─── READING PASSAGE ───

Poster Tue, Jul 7, 2026 • 10:30 PM – 12:15 AM PDT HALL A #4626

SLASH the Sink: Sharpening Structural Attention Inside LLMs

Yiming Liu ⋅ Bin Lu ⋅ Xinbing Wang ⋅ Chenghu Zhou ⋅ Meng Jin

Project Page

Abstract

Large Language Models (LLMs) show remarkable semantic understanding but often struggle with structural understanding when processing graph topologies in a serialized format. Existing solutions rely on training external graph-based adapters or fine-tuning, which incur high costs and lost generalizability. In this work, we investigate the internal mechanisms of LLMs and present a critical finding: LLMs spontaneously reconstruct the graph's topology internally, evidenced by a distinct "sawtooth" pattern in their attention maps that structurally aligns with the "token-level adjacency matrix". However, this intrinsic structural understanding is diluted by the attention sink. We theoretically formalize this dilution as a representation bottleneck, stemming from a fundamental conflict: the model's anisotropic bias, essential for language tasks, suppresses the topology-aware local aggregation required for graph reasoning. To address this, we propose a training-free solution, named StructuraL Attention SHarpening (SLASH), which amplifies this internal structural understanding via a plug-and-play attention redistribution. Experiments on pure graph tasks and molecular prediction validate that SLASH delivers significant and consistent performance gains across diverse LLMs.

─── EXTRACTED MATERIAL ───

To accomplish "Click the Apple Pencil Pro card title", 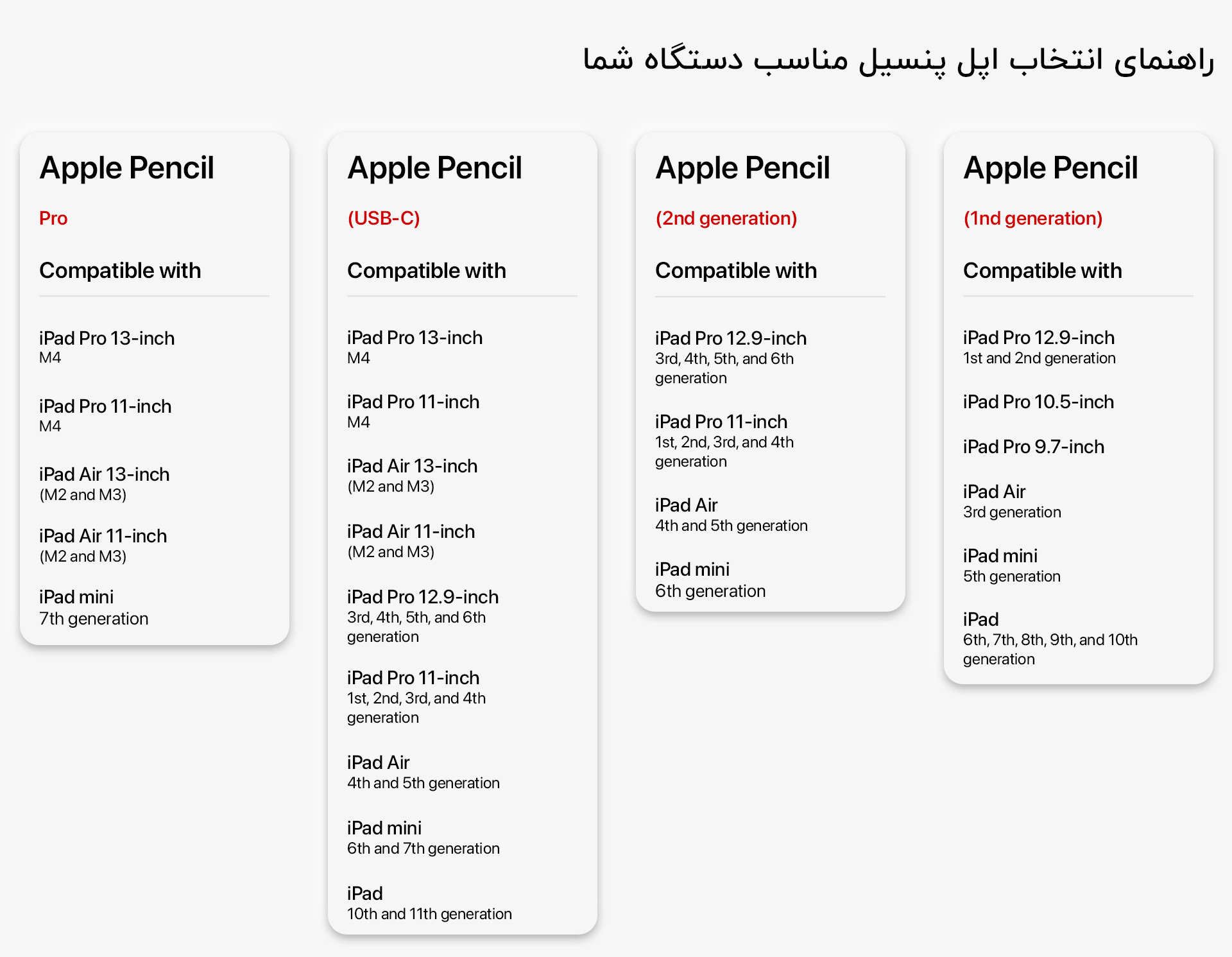I will (126, 169).
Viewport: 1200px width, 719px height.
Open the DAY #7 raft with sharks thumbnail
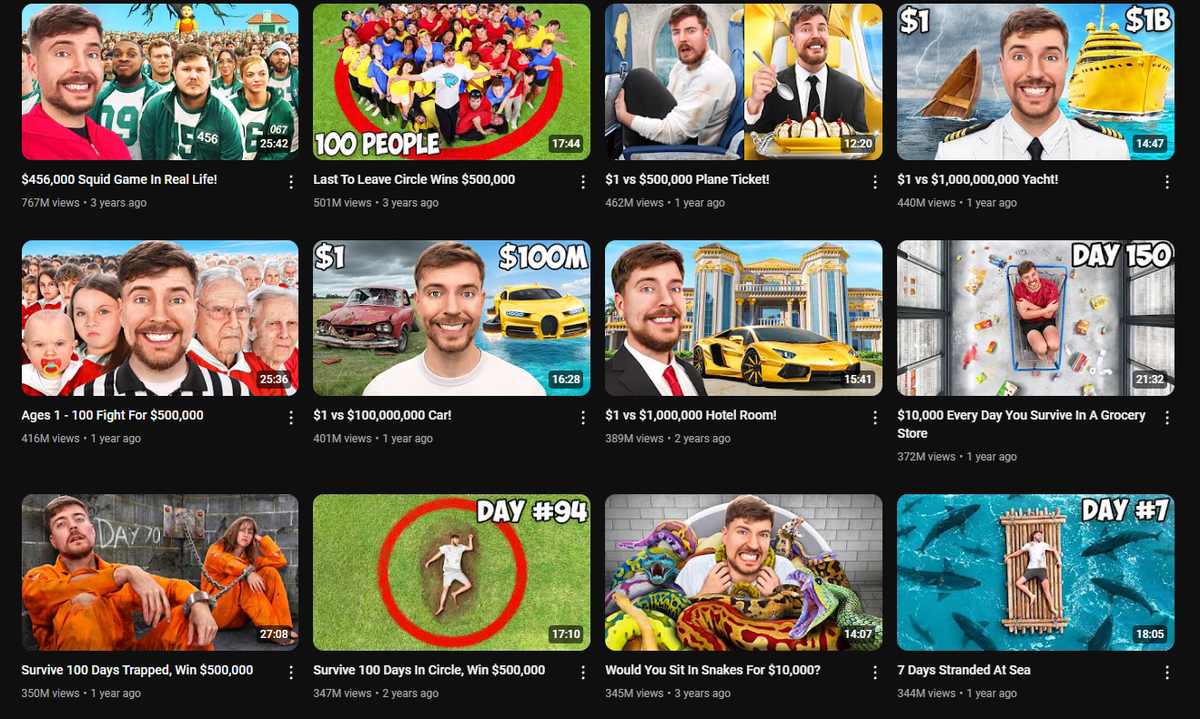pos(1035,572)
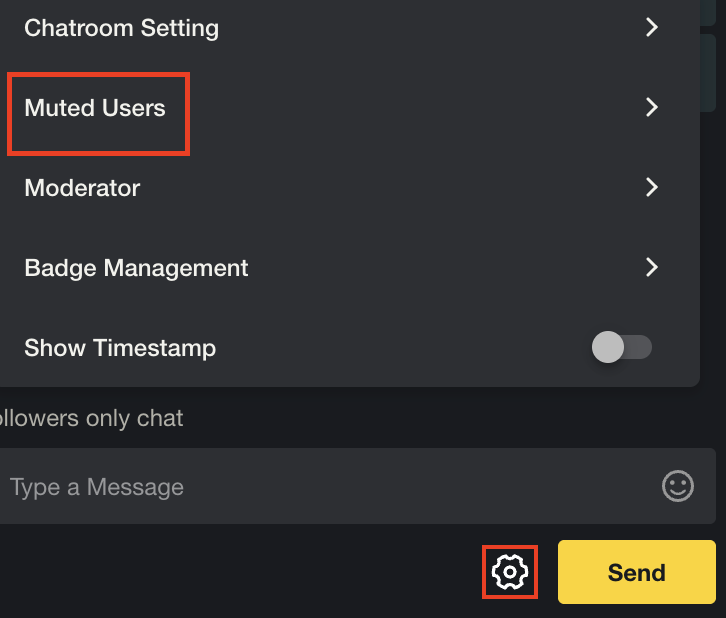Focus the Type a Message field
726x618 pixels.
[357, 486]
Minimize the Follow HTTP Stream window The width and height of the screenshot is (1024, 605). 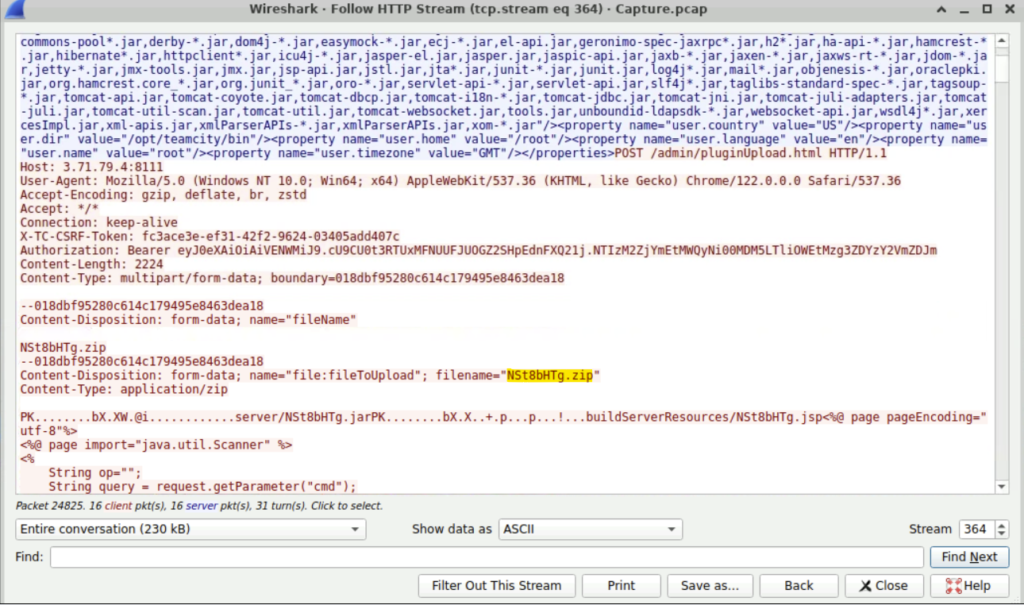pyautogui.click(x=963, y=10)
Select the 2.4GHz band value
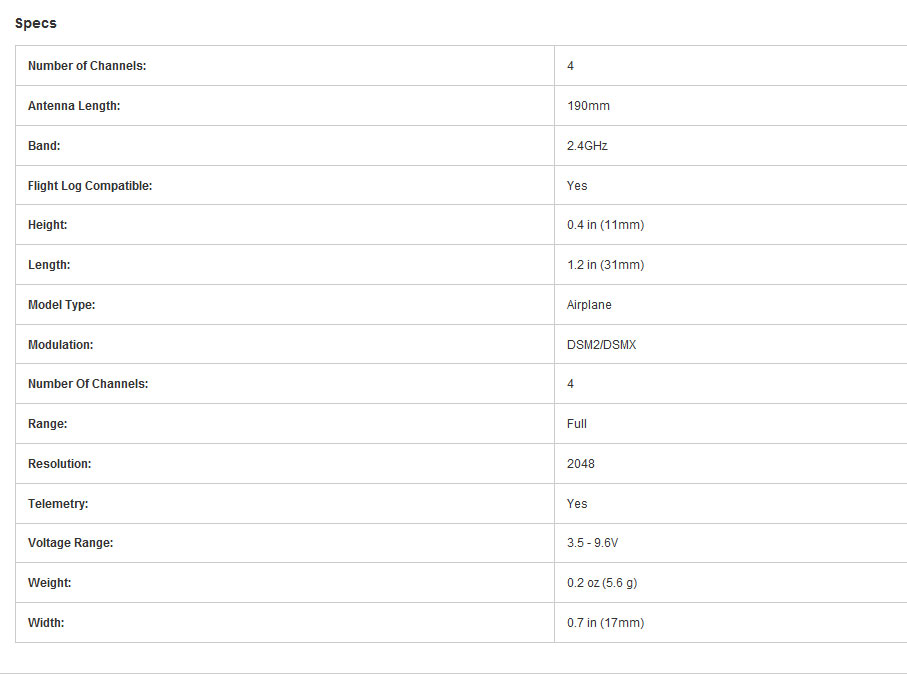Screen dimensions: 907x678 [587, 146]
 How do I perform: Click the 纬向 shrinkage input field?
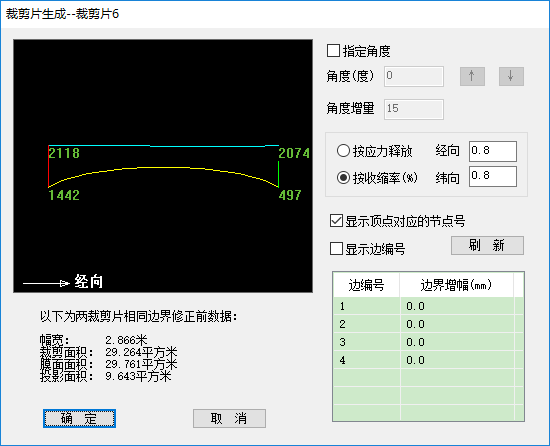pos(493,176)
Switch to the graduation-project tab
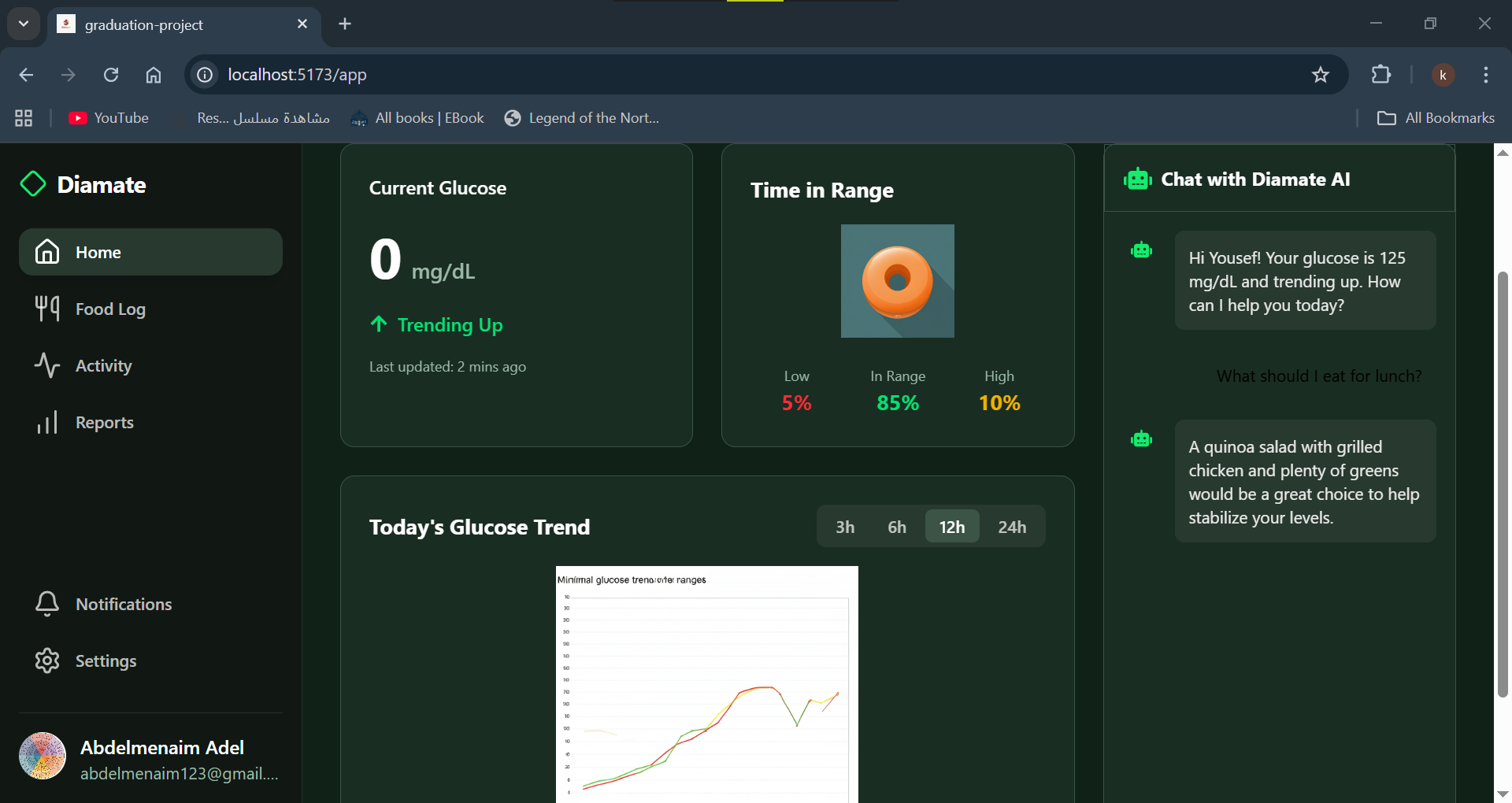Viewport: 1512px width, 803px height. pyautogui.click(x=173, y=24)
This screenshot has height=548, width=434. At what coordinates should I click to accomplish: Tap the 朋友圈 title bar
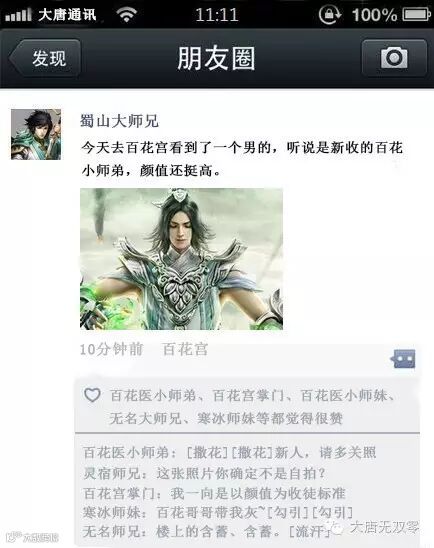pos(217,58)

───

• _DESCRIPTION OF THE TASK_
Can you condense the paragraph of the SLASH abstract that begins "Large Language Models (LLMs) show remarkable" into a bulleted list that keeps its main facts? Rely only on the SLASH abstract, not on the entries.

• _TASK RESPONSE_
- LLMs understand semantics well but often struggle with structure when graph topologies are given in serialized form.
- Existing fixes train external graph-based adapters or fine-tune, which is costly and reduces generalizability.
- Inside LLMs, the graph's topology is spontaneously reconstructed. A "sawtooth" pattern in the attention maps aligns structurally with the "token-level adjacency matrix."
- The attention sink dilutes this structural understanding. The authors formalize this as a representation bottleneck: the model's anisotropic bias, essential for language tasks, suppresses the topology-aware local aggregation that graph reasoning needs.
- Their proposed fix, StructuraL Attention SHarpening (SLASH), is training-free and amplifies this structural understanding through plug-and-play attention redistribution.
- Experiments on pure graph tasks and molecular prediction show significant, consistent gains across diverse LLMs.